(Saved entries)

------------------------------------------------

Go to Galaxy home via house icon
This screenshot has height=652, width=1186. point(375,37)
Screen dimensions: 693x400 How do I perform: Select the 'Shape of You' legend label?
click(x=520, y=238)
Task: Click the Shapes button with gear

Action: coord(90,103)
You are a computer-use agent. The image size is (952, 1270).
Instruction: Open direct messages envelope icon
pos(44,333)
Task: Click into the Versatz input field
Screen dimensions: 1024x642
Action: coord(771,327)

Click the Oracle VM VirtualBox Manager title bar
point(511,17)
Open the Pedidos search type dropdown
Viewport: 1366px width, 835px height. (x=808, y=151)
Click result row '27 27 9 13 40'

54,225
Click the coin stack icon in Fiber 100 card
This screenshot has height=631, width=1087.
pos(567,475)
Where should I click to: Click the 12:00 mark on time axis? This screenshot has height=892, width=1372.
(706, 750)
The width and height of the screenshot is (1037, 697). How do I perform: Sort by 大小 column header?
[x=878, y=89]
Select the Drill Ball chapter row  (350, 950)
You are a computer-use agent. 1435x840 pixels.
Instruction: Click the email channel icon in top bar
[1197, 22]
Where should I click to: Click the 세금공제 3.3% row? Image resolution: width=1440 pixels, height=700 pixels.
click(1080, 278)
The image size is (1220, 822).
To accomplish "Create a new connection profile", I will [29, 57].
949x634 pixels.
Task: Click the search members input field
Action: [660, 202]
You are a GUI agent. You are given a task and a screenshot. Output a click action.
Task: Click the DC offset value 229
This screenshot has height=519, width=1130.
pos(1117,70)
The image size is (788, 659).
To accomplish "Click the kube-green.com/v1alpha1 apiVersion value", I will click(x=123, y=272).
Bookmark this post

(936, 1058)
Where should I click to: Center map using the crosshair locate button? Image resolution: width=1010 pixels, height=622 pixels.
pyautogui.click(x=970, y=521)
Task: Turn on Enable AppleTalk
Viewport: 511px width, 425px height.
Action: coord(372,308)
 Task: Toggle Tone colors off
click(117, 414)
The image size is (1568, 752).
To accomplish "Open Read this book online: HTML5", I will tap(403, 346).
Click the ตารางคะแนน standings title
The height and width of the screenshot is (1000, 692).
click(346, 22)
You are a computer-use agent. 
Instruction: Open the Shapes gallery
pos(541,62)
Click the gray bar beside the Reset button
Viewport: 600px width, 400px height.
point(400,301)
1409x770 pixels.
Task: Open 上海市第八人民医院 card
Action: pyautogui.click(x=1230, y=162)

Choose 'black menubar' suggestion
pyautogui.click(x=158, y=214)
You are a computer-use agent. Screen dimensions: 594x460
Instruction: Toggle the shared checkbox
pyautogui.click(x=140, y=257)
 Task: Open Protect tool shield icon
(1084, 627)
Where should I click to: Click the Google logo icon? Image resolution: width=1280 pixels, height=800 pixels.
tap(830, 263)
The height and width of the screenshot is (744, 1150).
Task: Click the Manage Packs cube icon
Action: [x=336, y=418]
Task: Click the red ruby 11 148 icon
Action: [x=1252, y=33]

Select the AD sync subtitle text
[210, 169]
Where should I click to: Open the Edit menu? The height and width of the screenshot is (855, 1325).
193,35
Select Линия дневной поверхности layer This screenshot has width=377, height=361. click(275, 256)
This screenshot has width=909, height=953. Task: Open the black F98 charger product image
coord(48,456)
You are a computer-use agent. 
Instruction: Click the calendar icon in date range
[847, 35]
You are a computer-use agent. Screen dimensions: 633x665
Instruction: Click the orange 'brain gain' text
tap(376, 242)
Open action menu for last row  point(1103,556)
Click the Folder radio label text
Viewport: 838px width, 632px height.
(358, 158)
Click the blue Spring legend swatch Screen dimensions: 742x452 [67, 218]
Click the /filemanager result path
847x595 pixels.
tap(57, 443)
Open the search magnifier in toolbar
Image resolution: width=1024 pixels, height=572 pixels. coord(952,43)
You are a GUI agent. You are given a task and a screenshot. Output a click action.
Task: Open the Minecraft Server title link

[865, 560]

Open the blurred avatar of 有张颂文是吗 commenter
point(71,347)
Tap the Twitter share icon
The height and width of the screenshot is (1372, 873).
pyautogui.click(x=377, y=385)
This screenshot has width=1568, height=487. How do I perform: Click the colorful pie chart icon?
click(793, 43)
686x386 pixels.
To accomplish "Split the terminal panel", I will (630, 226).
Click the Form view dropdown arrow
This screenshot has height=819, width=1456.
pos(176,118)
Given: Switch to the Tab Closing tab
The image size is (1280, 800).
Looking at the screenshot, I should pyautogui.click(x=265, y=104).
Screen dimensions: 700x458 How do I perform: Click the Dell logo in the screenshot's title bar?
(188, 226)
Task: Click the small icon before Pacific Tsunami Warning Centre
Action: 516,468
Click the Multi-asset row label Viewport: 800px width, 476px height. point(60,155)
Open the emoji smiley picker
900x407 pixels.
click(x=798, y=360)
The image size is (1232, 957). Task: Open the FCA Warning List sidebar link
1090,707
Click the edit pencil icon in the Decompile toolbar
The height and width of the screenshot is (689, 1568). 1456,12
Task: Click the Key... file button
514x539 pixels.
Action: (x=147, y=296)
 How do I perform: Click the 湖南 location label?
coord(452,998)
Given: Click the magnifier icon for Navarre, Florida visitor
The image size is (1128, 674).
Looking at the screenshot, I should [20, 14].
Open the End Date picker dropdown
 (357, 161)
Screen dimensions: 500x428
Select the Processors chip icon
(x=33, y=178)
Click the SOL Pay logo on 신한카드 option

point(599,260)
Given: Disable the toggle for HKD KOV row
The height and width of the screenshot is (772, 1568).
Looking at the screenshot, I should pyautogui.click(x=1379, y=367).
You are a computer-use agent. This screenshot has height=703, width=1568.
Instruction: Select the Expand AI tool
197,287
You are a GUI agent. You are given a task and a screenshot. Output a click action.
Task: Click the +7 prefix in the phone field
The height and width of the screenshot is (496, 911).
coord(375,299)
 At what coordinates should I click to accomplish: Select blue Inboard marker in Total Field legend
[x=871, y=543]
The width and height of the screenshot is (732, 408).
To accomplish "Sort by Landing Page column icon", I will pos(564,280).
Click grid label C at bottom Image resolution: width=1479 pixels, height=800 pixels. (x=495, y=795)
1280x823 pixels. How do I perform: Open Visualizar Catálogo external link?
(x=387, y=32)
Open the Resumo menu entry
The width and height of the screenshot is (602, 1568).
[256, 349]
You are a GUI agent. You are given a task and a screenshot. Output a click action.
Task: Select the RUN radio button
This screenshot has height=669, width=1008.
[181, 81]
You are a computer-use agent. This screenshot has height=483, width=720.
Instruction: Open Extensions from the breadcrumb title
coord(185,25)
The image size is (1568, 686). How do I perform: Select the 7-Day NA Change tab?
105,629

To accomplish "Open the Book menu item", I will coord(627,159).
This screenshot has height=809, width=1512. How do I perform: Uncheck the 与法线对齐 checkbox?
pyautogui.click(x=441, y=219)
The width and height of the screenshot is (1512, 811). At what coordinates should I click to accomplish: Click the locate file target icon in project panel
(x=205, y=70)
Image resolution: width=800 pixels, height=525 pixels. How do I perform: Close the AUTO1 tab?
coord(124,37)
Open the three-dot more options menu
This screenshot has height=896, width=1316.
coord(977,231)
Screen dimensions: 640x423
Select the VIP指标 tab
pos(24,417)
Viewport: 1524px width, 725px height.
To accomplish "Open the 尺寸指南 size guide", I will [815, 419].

------------------------------------------------

→ Your task
Bring together every line in the entries that holds the string "computer".

→ Result
You are a computer-use agent. The image size is (952, 1270).
You are a computer-use agent. 1435x840 pixels.
You are a computer-use agent. 
You are a computer-use agent. Screen dimensions: 594x460
You are a computer-use agent. 
You are a computer-use agent. Screen dimensions: 633x665
You are a computer-use agent. This screenshot has height=703, width=1568.
You are a computer-use agent. This screenshot has height=483, width=720.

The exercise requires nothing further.